Los abogados siempre buscan atenuantes, y el equipo de Daniel Sancho podría contar con una baza a su favor tras las exclusiva que emitió este lunes día 18 el programa de Sonsoles Ónega. Han conseguido hablar en exclusiva con un hombre llamado Luis que podría servir de testigo para la defensa. Todo ocurrió en el año 2005, cuando asegura que sufrió acoso por parte del cirujano plástico y decidió poner los hechos en conocimiento de la justicia.

Edwin se habría obsesionado con él hasta el punto de llamarle 143 veces por teléfono y propinarle una paliza en la puerta de su casa en la que llegó a morderlo. ''Lo conocí en un bar. Él se arrimó a ofrecerme un trago (...) yo le dije que no. Me empiezo a asustar cuando él exagera en las llamadas. Cuando no entiende lo que es un no, yo realmente no quería ser ni su amigo, ni quería nada con él'', manifestó.

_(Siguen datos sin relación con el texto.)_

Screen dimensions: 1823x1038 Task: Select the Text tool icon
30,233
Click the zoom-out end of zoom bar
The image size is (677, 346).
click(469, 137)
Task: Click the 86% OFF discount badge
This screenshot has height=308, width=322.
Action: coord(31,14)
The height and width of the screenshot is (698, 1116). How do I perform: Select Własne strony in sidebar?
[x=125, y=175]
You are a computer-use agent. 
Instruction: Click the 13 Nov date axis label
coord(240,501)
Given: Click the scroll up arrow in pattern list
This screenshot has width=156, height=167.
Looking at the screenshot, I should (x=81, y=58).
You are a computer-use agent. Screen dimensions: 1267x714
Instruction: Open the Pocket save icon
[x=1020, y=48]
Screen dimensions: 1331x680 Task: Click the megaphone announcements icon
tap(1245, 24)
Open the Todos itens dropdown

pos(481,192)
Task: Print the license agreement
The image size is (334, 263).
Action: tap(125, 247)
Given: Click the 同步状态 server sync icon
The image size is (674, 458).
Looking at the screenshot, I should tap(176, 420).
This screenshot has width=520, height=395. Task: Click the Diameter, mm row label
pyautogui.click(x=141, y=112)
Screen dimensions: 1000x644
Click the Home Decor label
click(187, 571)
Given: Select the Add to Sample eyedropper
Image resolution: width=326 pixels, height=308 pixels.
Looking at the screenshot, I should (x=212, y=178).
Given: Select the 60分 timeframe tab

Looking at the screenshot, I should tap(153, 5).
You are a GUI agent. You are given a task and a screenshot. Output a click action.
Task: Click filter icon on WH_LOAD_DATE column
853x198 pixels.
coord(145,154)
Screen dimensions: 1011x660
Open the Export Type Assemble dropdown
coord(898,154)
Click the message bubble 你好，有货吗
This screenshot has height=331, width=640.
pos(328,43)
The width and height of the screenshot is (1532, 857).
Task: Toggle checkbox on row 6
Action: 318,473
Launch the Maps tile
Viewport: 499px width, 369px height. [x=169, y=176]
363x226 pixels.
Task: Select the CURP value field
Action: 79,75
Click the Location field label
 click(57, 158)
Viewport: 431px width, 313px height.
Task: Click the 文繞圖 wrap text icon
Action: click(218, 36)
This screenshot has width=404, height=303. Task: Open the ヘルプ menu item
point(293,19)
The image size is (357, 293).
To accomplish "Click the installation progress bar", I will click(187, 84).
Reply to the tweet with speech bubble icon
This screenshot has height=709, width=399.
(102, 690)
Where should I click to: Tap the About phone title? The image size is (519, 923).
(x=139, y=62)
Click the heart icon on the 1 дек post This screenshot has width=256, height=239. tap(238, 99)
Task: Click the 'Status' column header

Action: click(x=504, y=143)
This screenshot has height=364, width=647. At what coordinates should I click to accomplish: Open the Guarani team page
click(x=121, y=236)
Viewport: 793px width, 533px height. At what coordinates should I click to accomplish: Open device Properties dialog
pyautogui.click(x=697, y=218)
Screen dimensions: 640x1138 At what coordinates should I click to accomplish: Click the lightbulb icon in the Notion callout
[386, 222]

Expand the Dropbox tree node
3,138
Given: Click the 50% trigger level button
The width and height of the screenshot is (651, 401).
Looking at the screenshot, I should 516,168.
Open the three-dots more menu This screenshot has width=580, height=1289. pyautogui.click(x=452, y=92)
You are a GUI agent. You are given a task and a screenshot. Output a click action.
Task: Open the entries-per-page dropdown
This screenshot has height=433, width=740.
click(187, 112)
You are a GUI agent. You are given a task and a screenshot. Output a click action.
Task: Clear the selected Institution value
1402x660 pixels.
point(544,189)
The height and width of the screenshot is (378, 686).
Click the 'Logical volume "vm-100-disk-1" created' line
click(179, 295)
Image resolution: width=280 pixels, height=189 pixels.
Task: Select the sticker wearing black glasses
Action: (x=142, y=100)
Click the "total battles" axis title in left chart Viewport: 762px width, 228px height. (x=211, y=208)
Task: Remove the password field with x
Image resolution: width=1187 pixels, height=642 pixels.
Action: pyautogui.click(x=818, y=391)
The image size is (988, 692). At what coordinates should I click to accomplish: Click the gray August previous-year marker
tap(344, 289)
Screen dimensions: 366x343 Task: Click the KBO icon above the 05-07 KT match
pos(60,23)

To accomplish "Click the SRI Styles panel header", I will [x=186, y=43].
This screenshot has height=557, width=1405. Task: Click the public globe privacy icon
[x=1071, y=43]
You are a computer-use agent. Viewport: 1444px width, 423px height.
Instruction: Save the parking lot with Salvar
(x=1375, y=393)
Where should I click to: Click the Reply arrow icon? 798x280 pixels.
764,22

Acusan a Edwin Arrieta de chantaje y de acoso

Revela este mismo hombre que también sufrió presiones y chantajes, en eso coincide con la versión que ha dado Daniel Sancho para explicar los motivos que le impulsaron a acabar con la vida de su víctima. ''Me chantajeaba con hablar con mi familia, con que me iban a pasar cosas, con que me iba a mandar a personas, que tenía personas siguiéndome'', dijo.

Una de las declaraciones más impactantes del hombre que acus ahora a Edwin fue esta: ''En mi mano tengo una cicatriz de una mordedura que él me hizo en una de sus agresiones. Yo me sentí identificado con Daniel cuando vi la noticia. O me hubiese matado, o yo lo hubiese matado''. Todas estas declaraciones tendrá que demostrarlas ante la justicia de cara a Edwin Arrieta.

Esta frase recuerda mucho a lo que dijo Daniel Sancho tras ser detenido: "Soy culpable, pero yo era el rehén de Edwin. Me tenía como rehén. Era una jaula de cristal. Me hizo destruir la relación con mi novia, me ha obligado a hacer cosas que nunca hubiera hecho".

Daniel Sancho tendrá una tercera oportunidad para hablar con el Juez antes de que se fije la fecha de la vista. Seguirá en prisión y el fiscal podría pedir para él incluso la pena de muerte.